Your objective
Your output must hold every entry exactly as written and none of the pictures.

Extracted records

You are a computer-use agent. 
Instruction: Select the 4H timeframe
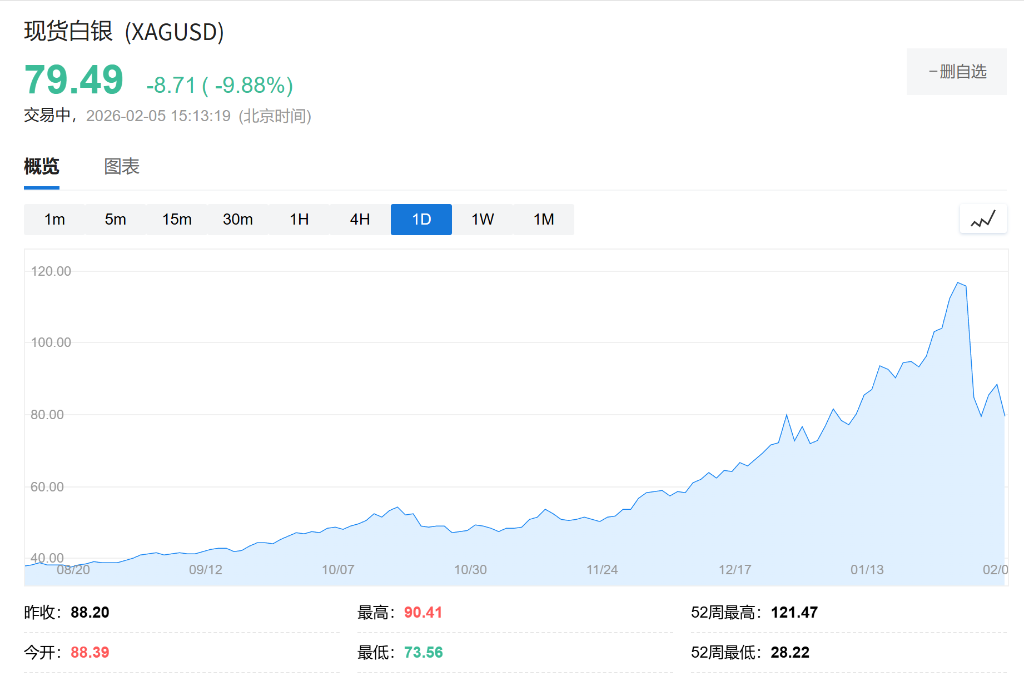point(359,219)
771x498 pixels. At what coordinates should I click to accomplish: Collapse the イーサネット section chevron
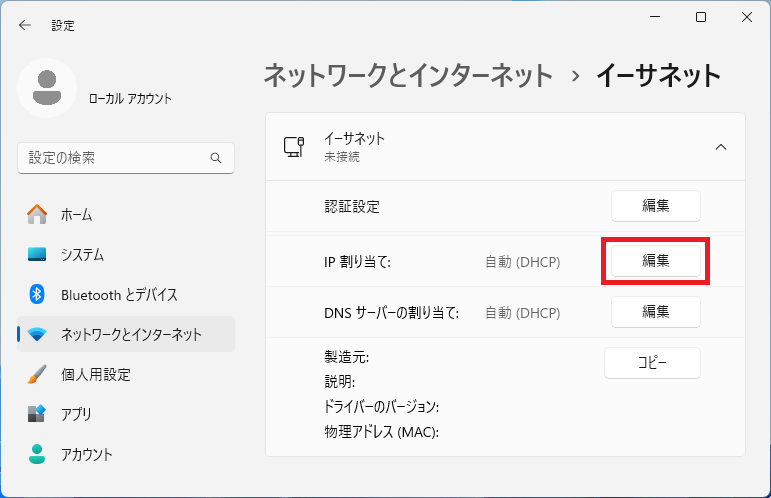tap(720, 147)
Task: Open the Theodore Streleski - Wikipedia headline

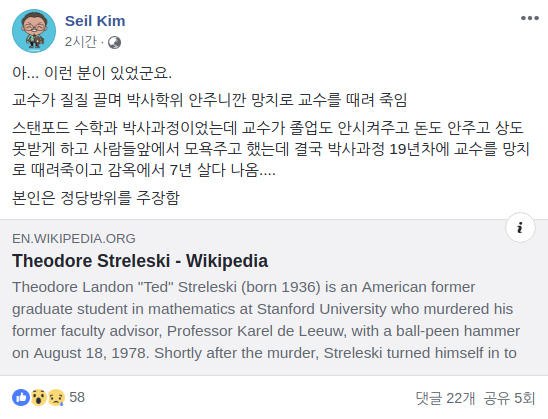Action: [x=140, y=261]
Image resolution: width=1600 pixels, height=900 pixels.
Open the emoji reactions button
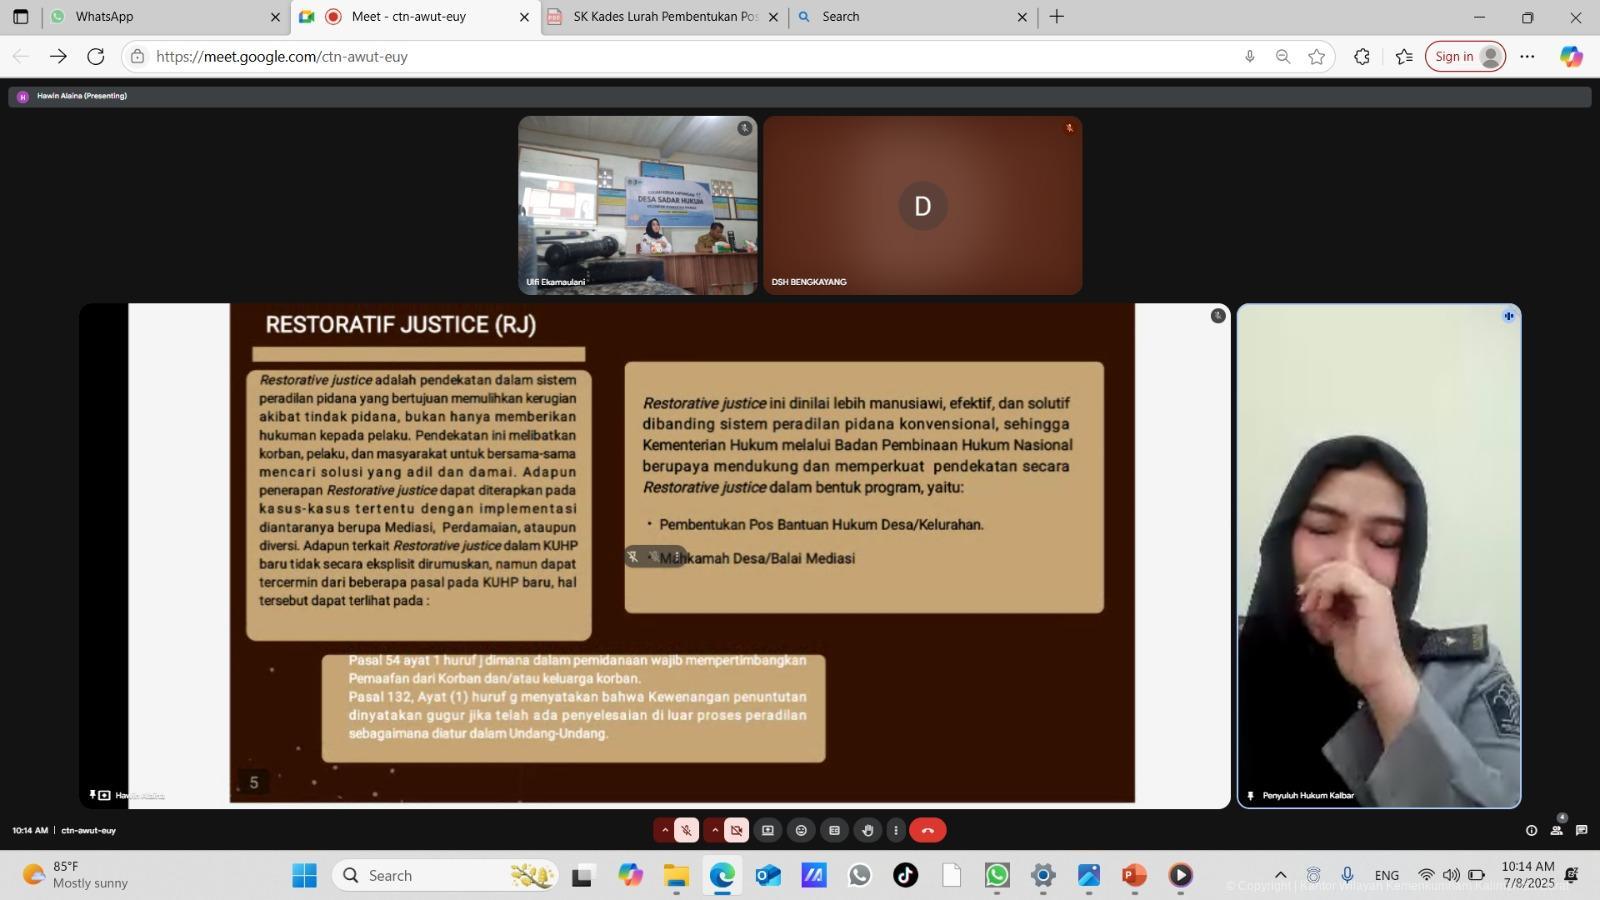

Response
You are a computer-use agent. 
Instruction: Select the 4H timeframe
point(359,219)
771x498 pixels. At what coordinates should I click to accomplish: Collapse the イーサネット section chevron
tap(720, 147)
Task: Open the Theodore Streleski - Wikipedia headline

Action: [x=140, y=261]
Image resolution: width=1600 pixels, height=900 pixels.
Open the emoji reactions button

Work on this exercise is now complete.